Der Siechenhof wurde im Jahr 1284 als Unterkunft für verarmte und kranke Menschen errichtet. In der Zeit des Nationalsozialismus diente das Gebäude als Gefängnis, Sammelpunkt der Nordhäuser Jüdinnen:Juden vor ihrer Deportation und schließlich als Haftstätte für ausländische Zwangsarbeiter:innen.
Polizeigefängnis
Unmittelbar nach der nationalsozialistischen Machtübernahme setzte im gesamten Deutschen Reich eine Verhaftungswelle gegen Oppositionelle ein, die sich vor allem gegen Kommunist:innen und Sozialdemokrat:innen richtete. Auch in Nordhausen kam es zu zahlreichen Verhaftungen. Im Frühjahr 1933 richtete die Polizei im Siechenhof ein provisorisches Gefängnis ein, da die Zellen in der Nordhäuser Polizeiwache nicht mehr ausreichten, um die vielen politischen Häftlinge aufzunehmen. Mit 60 bis 120 Inhaftierten war das Polizeigefängnis im Siechenhof meist überbelegt. Im Sommer 1933 waren rund die Hälfte der Häftlinge Nordhäuser Sozialdemokrat:innen und Kommunist:innen. Mit der Überstellung der politischen Häftlinge in Konzentrationslager wurde das Gefängnis im Siechenhof um 1934 wieder aufgelöst.
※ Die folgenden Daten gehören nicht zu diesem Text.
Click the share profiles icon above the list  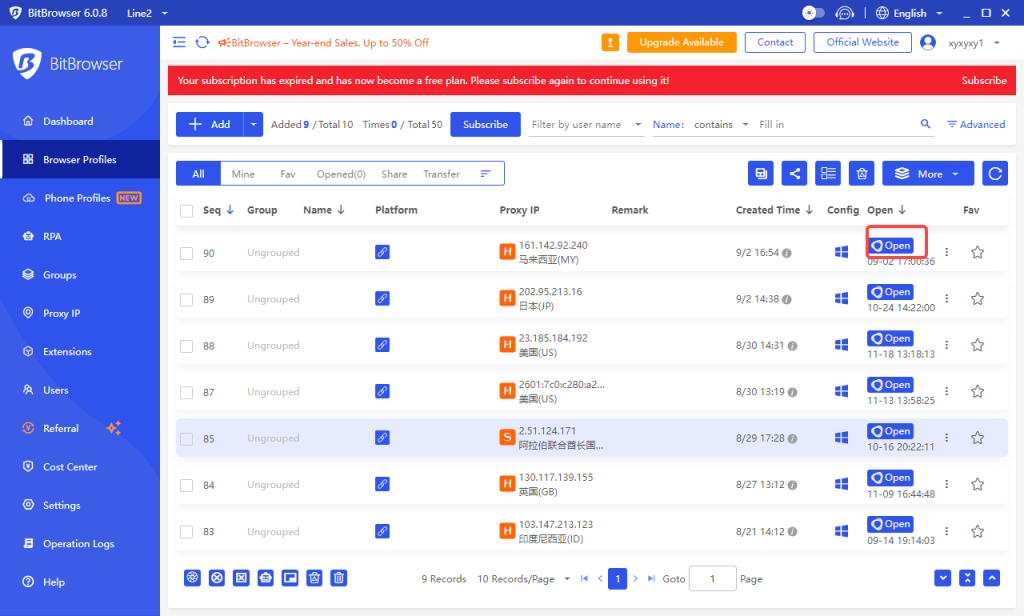794,173
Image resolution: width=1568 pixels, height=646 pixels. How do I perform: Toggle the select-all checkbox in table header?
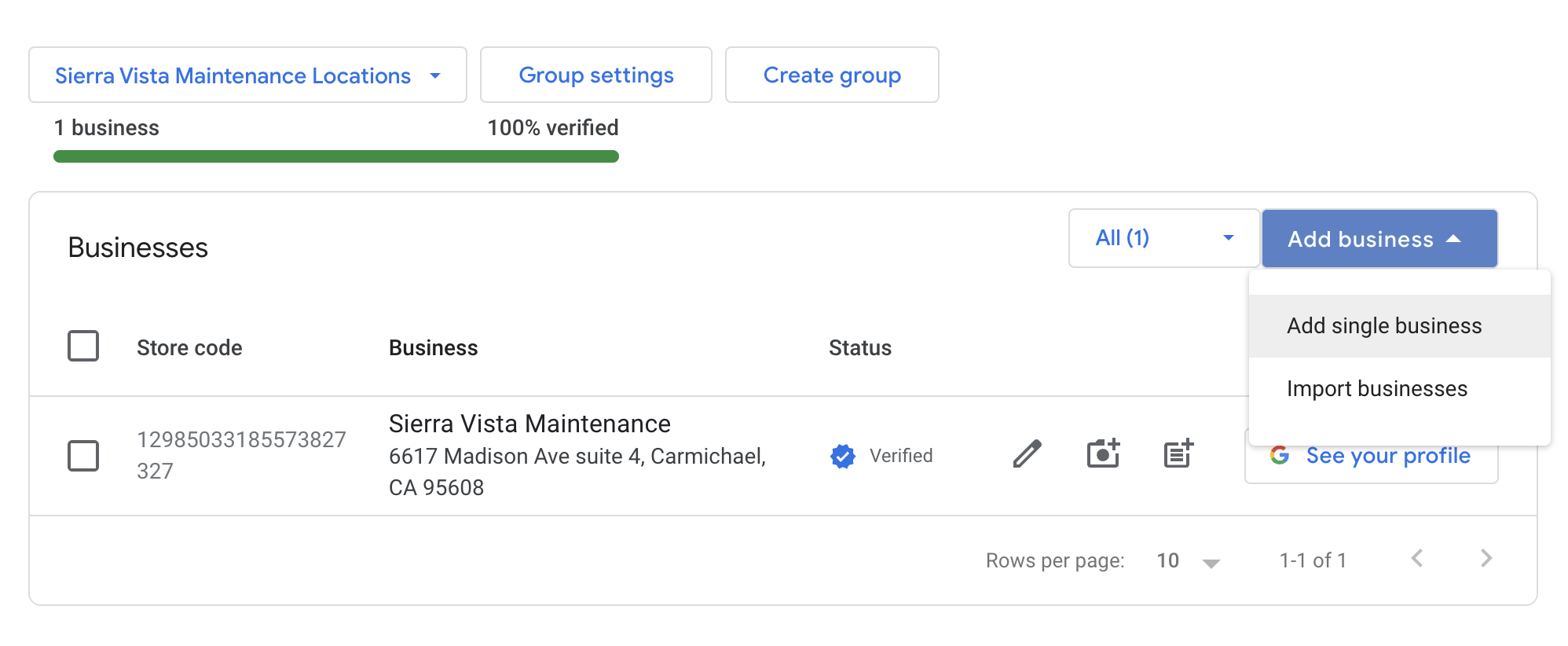click(x=83, y=346)
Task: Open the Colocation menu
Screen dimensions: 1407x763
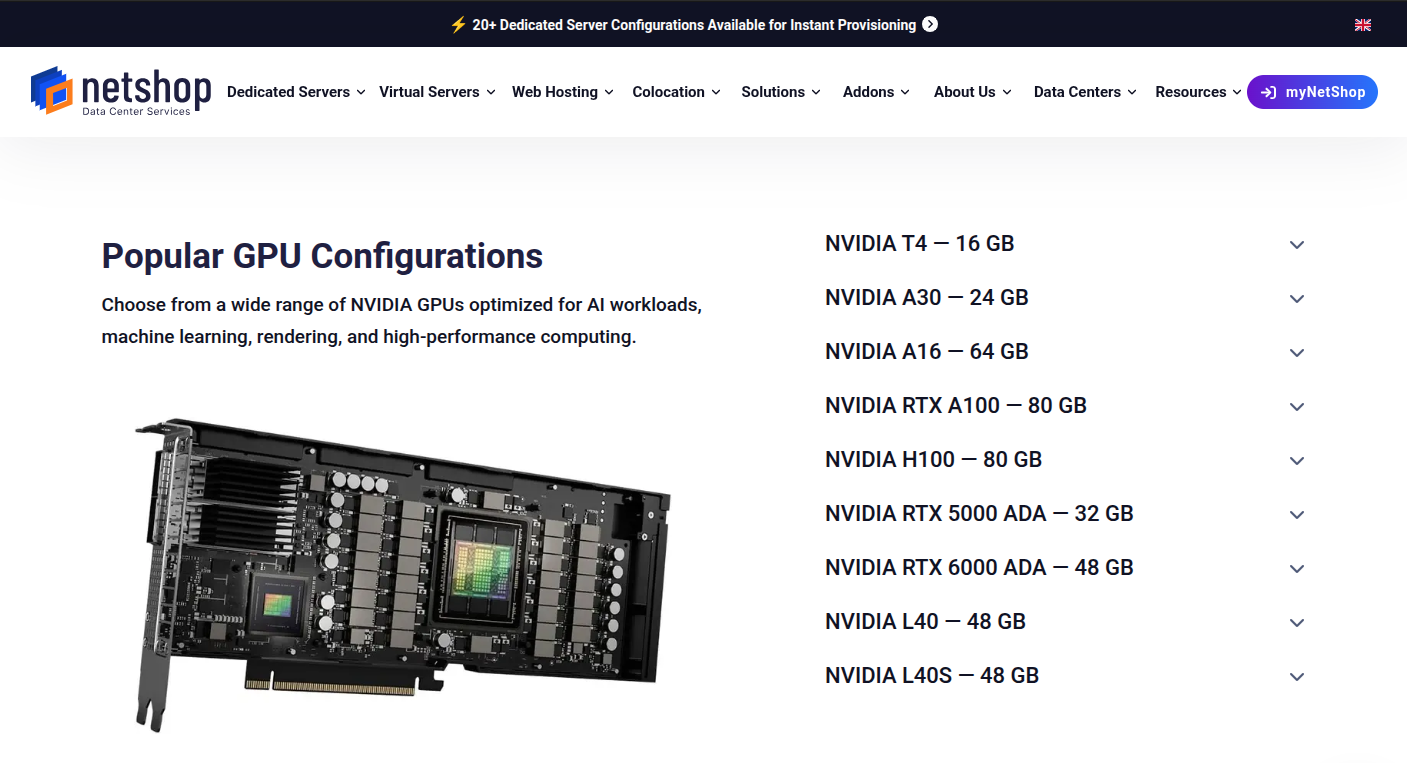Action: pyautogui.click(x=669, y=91)
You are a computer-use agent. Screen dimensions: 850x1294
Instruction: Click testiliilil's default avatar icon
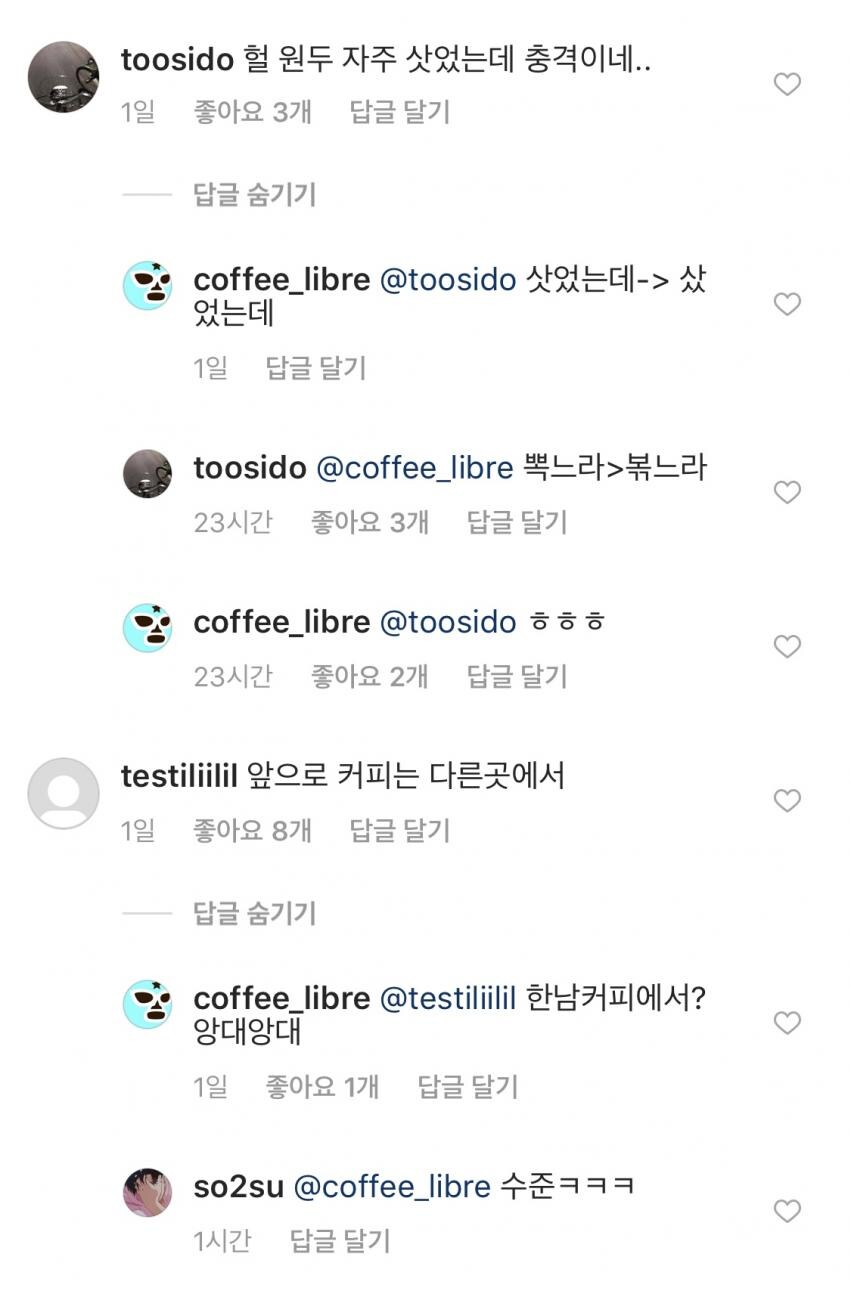pyautogui.click(x=62, y=791)
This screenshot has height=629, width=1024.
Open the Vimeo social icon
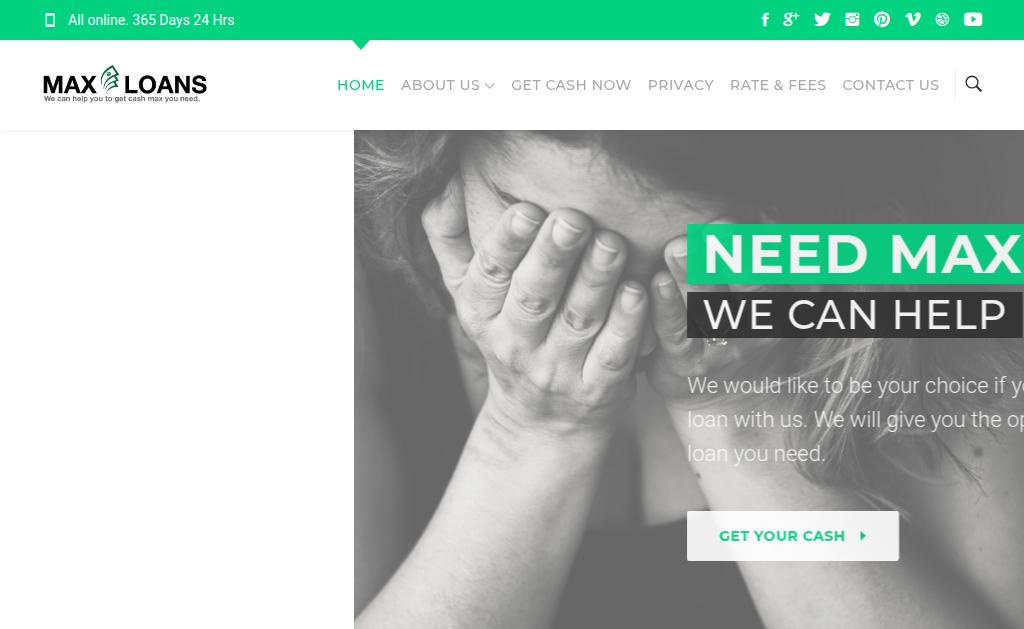point(913,20)
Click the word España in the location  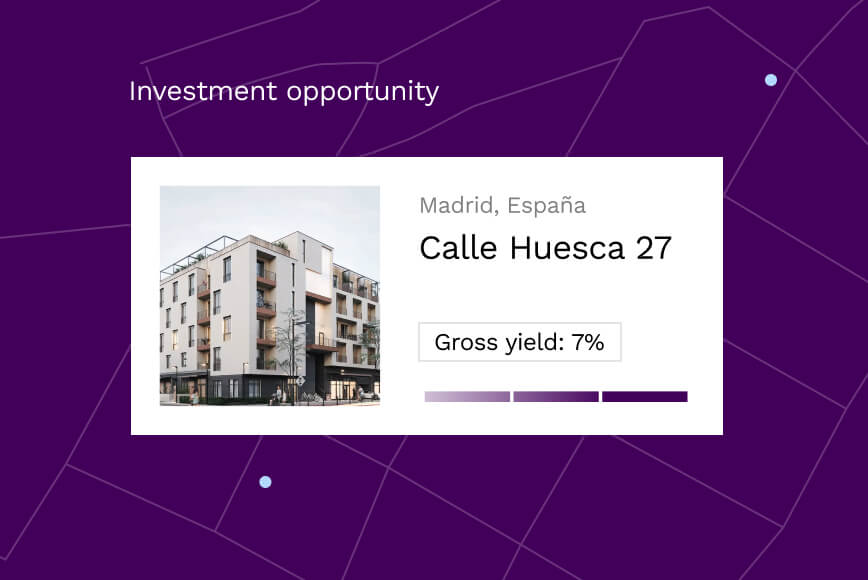(x=546, y=205)
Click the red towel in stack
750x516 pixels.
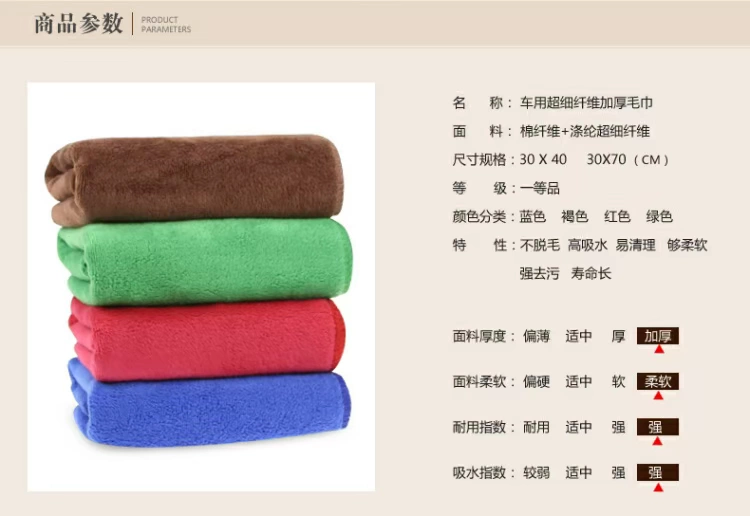point(207,340)
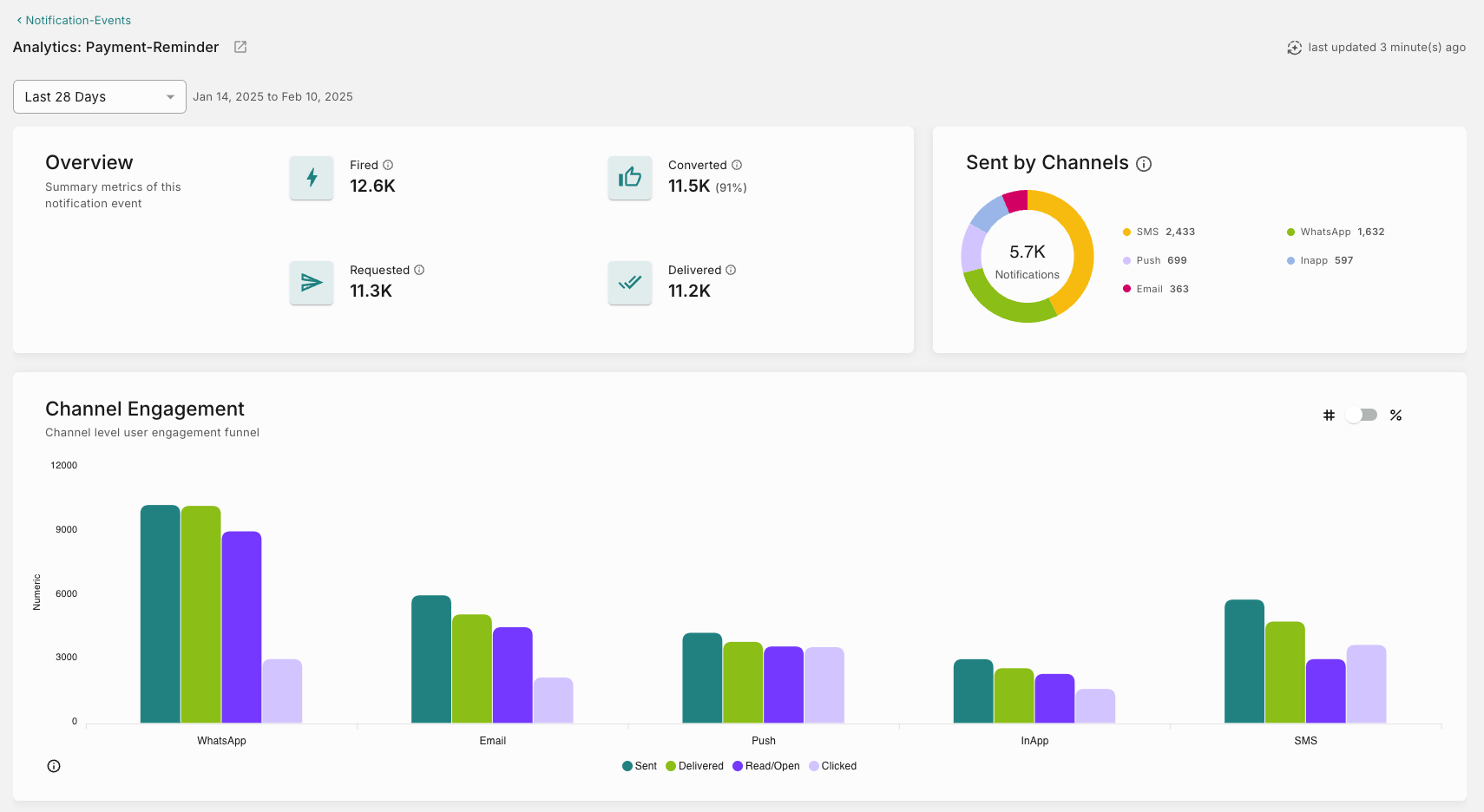This screenshot has height=812, width=1484.
Task: Click info icon next to Converted
Action: (x=737, y=165)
Nach 1941 nutzte es die Nordhäuser Gestapo jedoch wiederum als Haftstätte - nun für ausländische Zwangsarbeiter:innen, die gegen die repressiven Aufenthalts- und Arbeitsbestimmungen verstoßen hatten.
Ausgangspunkt der Deportationen
Während des Pogroms im November 1938 trieben SA- und SS-Männer 150 jüdische Nordhäuser:innen in den Siechenhof, zerstörten ihre Wohnungen und Geschäfte und setzten die Synagoge in Brand. Am Morgen des 10. November 1938 wurden 82 jüdische Männer auf Lkws verladen und nach Buchenwald verschleppt, wo sie bis kurz vor Weihnachten inhaftiert waren. Mindestens sieben Männer starben während der KZ-Haft in Buchenwald. 1942/43 deportierte die Gestapo die 79 Jüdinnen:Juden, die noch in Nordhausen lebten, in die Vernichtungslager. Die meisten von ihnen wurden hier ermordet. Heute befindet sich im renovierten Flügel des ehemaligen Siechenhofs die Nordhäuser Kreismusikschule. An die Geschichte des Ortes während des Nationalsozialismus erinnert eine im Jahr 2008 angebrachte Tafel.